You don’t end up with a city population of over 8 million without attracting people with some unusual interests and passions. This is of course one of the many reasons we all love London – it can be home for all: the masses and the individual, the average and the eccentric. What this diversity means is that in addition to the standard whitewash-walled galleries, typical museums, restaurants and events, Londoners also have access to some of the stranger places, exhibitions and events the UK has to offer. Here are some of my favourite unusual things to do in London:
The Hunterian Museum
Stepping inside the Hunterian Museum, you might be forgiven for thinking you have entered the lair of a cartoon villain. The glass cabinets that line the walls of this unusual place are filled with preserved specimens of human remains. Expect to see human brains, limbs, penises, toes and even foetuses as well as insects, birds and an assortment of animals.
For some this unique museum will be a place of nightmares, a horror show. For others the rooms will be a treasure trove of science and nature that offers up to public view an otherwise hidden world of human and animal anatomy. If you have a weak stomach for such things, or have young children prone to nightmares I would strongly recommend you give this place a wide berth. If, however, you are comfortable (or as comfortable as one can be staring at the preserved half-face of a six-year-old-child floating in a glass jar) with the anatomical then the Hunterian Museum is totally fascinating.
Dennis Severs’s House
Dennis Severs’s House is best described as walking through a Georgian town house with a time machine strapped to your back. The house – which is, incredibly, still someone’s home – is full of sights, sounds and smells which transport you through the history of Spitalfields, from the point of view of the silk weavers imagined by the late artist Dennis Severs, and is something that needs to be experienced!
UK Rock Paper Scissor Championship:
We can’t all be sport stars, in rock bands or famous because we were once on that reality TV show on Channel 5. We can all, however, have a shot at becoming the UK Rock Paper Scissors Champion. And whose mum wouldn’t be proud to have their son or daughter achieve that accolade?
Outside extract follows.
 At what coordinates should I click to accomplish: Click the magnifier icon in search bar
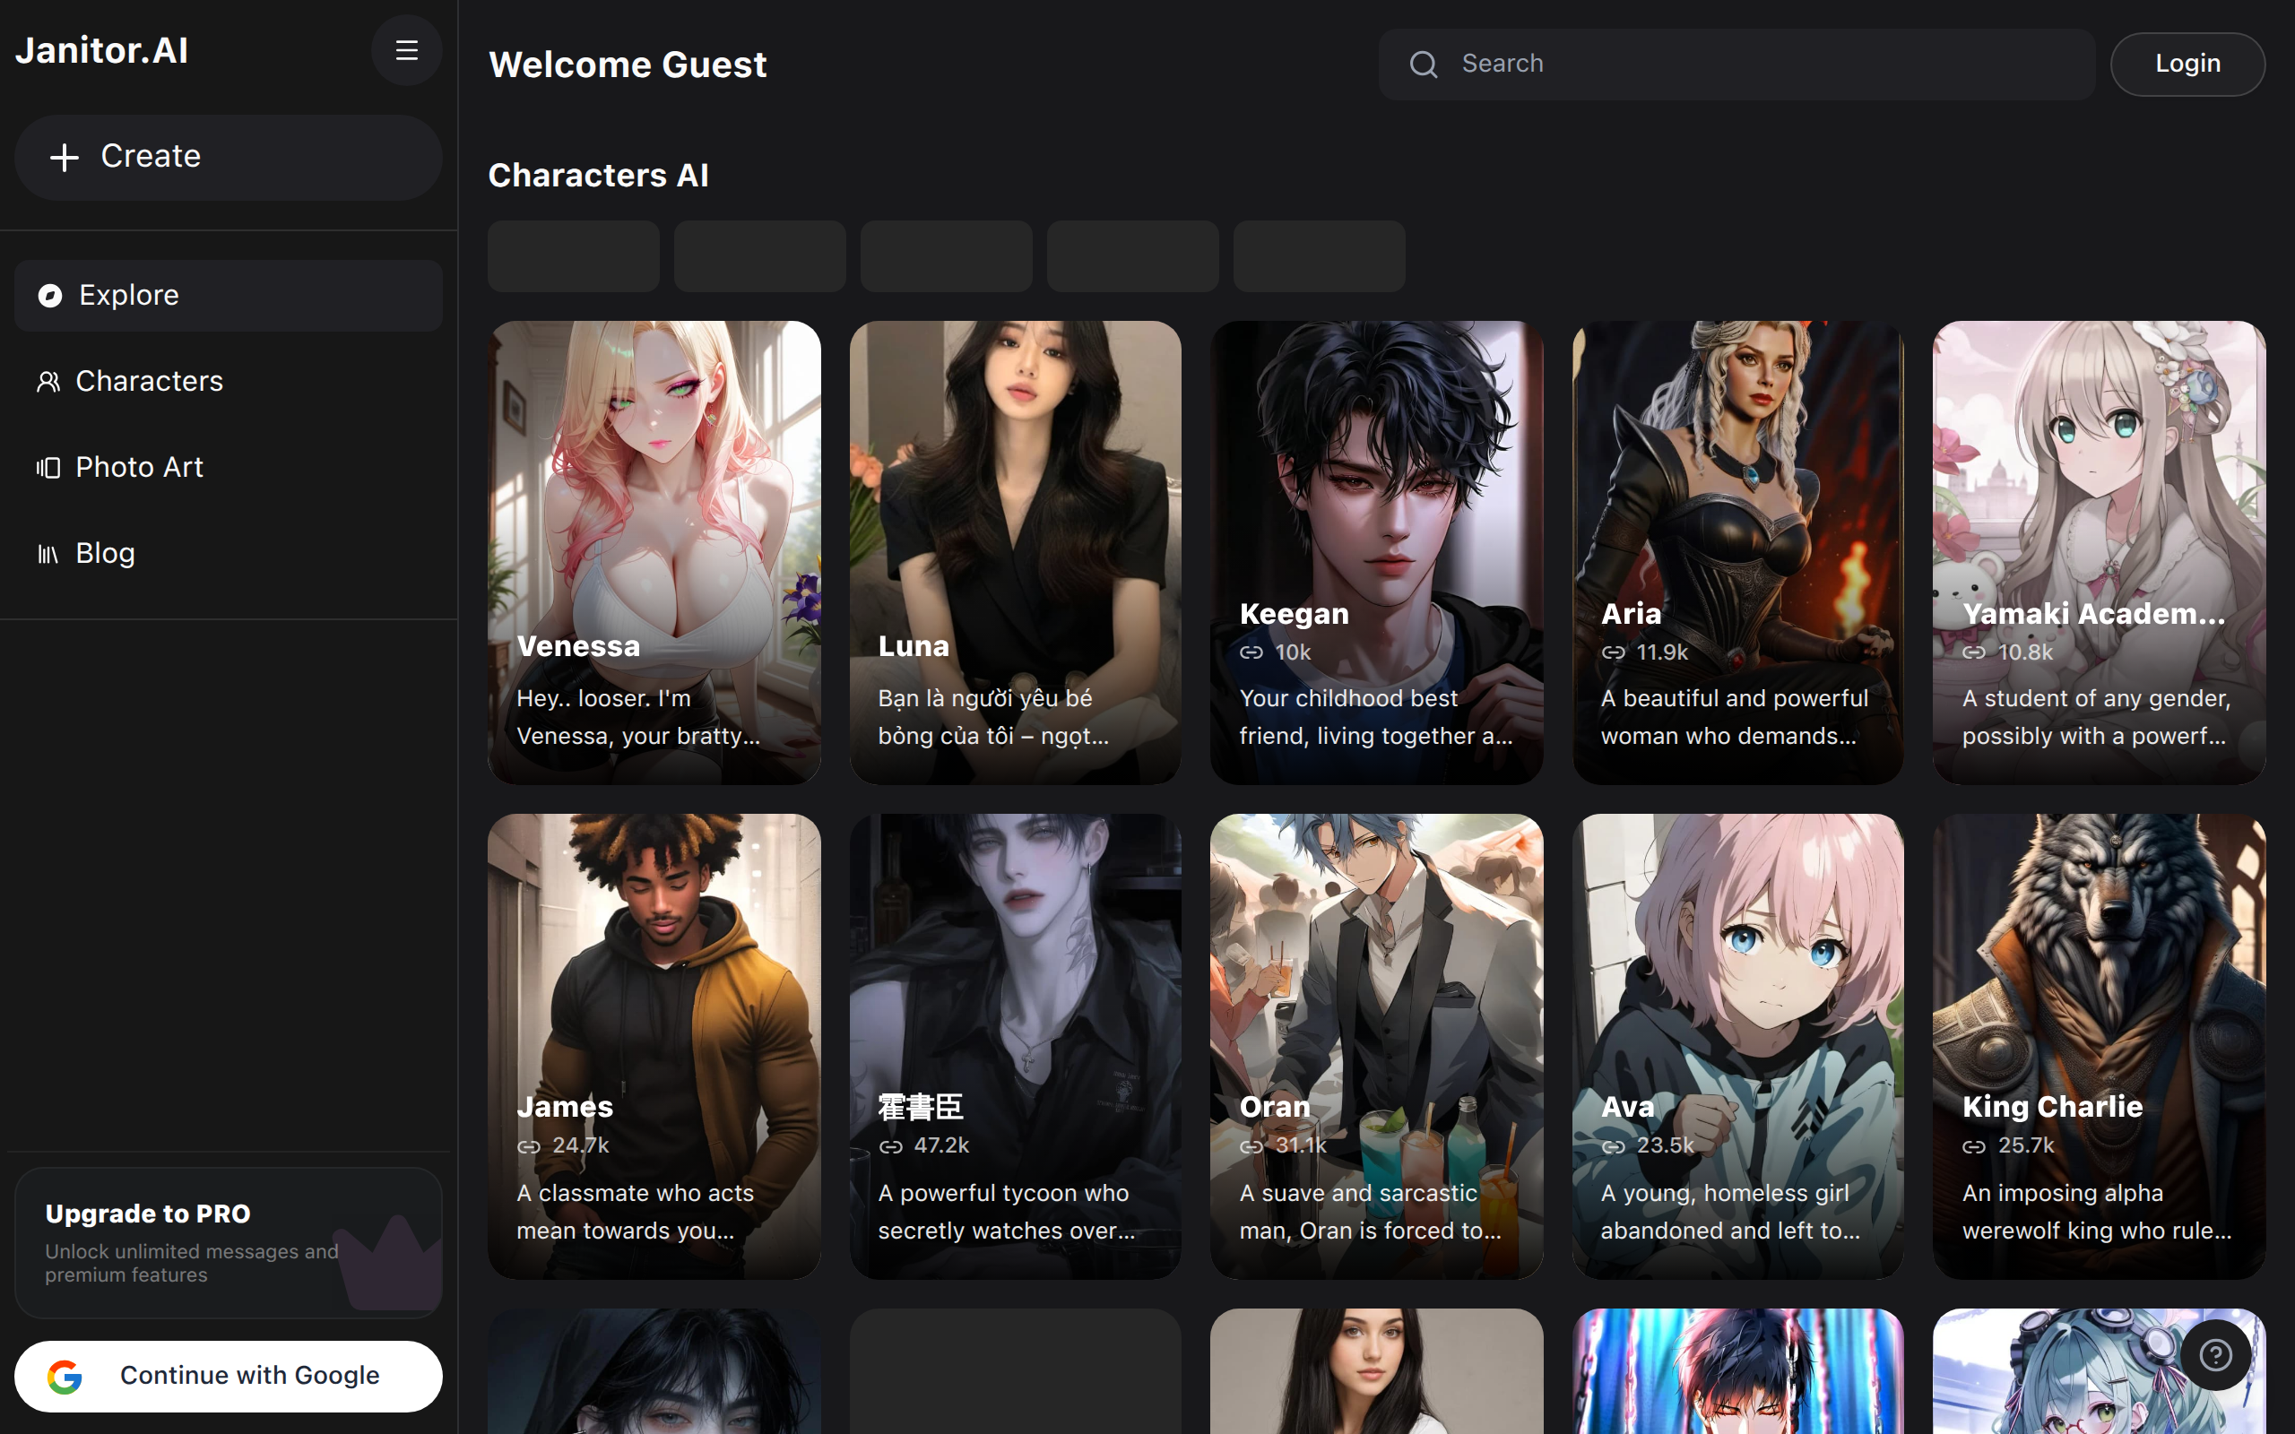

No experience is necessary, nor is prequalification. Sign up on the website, bring a friend and (as the event is, naturally, held in a pub) your drinking boots. A brilliant night out and – you never know – you might just become a champion.
Grant Museum of Zoology
The Grant Museum of Zoology is the last university zoological museum in London, though I can’t imagine there are all that many of them knocking about elsewhere either. The small museum hosts around 67,000 specimens covering the full spectrum of living organisms, and makes you feel like you have wandered into some quirky professor’s laboratory. In many ways you have.
The wooden cabinets in the Museum are a jumble of skeletons, specimen jars and models. There are extremely rare exhibits, including extinct species (Quagga, anyone?!), as well as many that even in their post-mortem state are very recognisable. There are skeletons of tigers, monkeys, snakes, bats and turtles amongst others from land, sea and sky. In what is really a small space there appears to be a Noah’s ark of species and animals on display.
Whitechapel Bell Foundry
Not everything was always made in China. London used to make all sorts of things other than rich bankers, and one of those things was bells. In fact the Whitechapel Bell Foundry does still make bells (including, recently, the Jubilee Bell), but perhaps more famously it was also the birthplace of America’s Liberty Bell and London favourite Big Ben.
Making bells at its Whitechapel location since 1738 (having been established in 1540) you can now take tours around the Foundry. The guide – a member of the Hughes family, owners since the early 1900s – has a fantastically dry sense of humour and spits out cutting but friendly retorts to questions. The tour takes in and explains the bell-making process and how the Foundry, whilst embracing modern techniques, still manufactures bells mainly using centuries-old traditional methods.
Leighton House Museum
Located close to Holland Park, this house/museum/gallery is the former home and studio of Frederic, Lord Leighton (1830-1896). The house is lavishly decorated in a strange but attractive mix of Victorian and Middle Eastern styles, with over a thousand Islamic tiles covering the walls and decorative carpets underfoot. The vivid colours and exquisite detail is seen throughout the site and is almost certainly unique in London.
Old Operating Theatre
Located in the loft of St Thomas’s Church, close to London Bridge, seems the unlikeliest place to find an operating theatre you can imagine. It makes more sense after you learn the south wing of St Thomas’s Hospital used to be located adjacent to the church.
Firstly there is the loft area, full of medical equipment, samples, medicine jars and antique medical paraphernalia. It’s like a bizarre Aladdin’s cave of medical history, serving as an antechamber to the Old Operating Theatre itself, where the saws, amputation knives, stained surgeon’s apron and the operating table (complete with sawdust underneath to soak up the blood…) make you thoroughly thankful for modern medicine.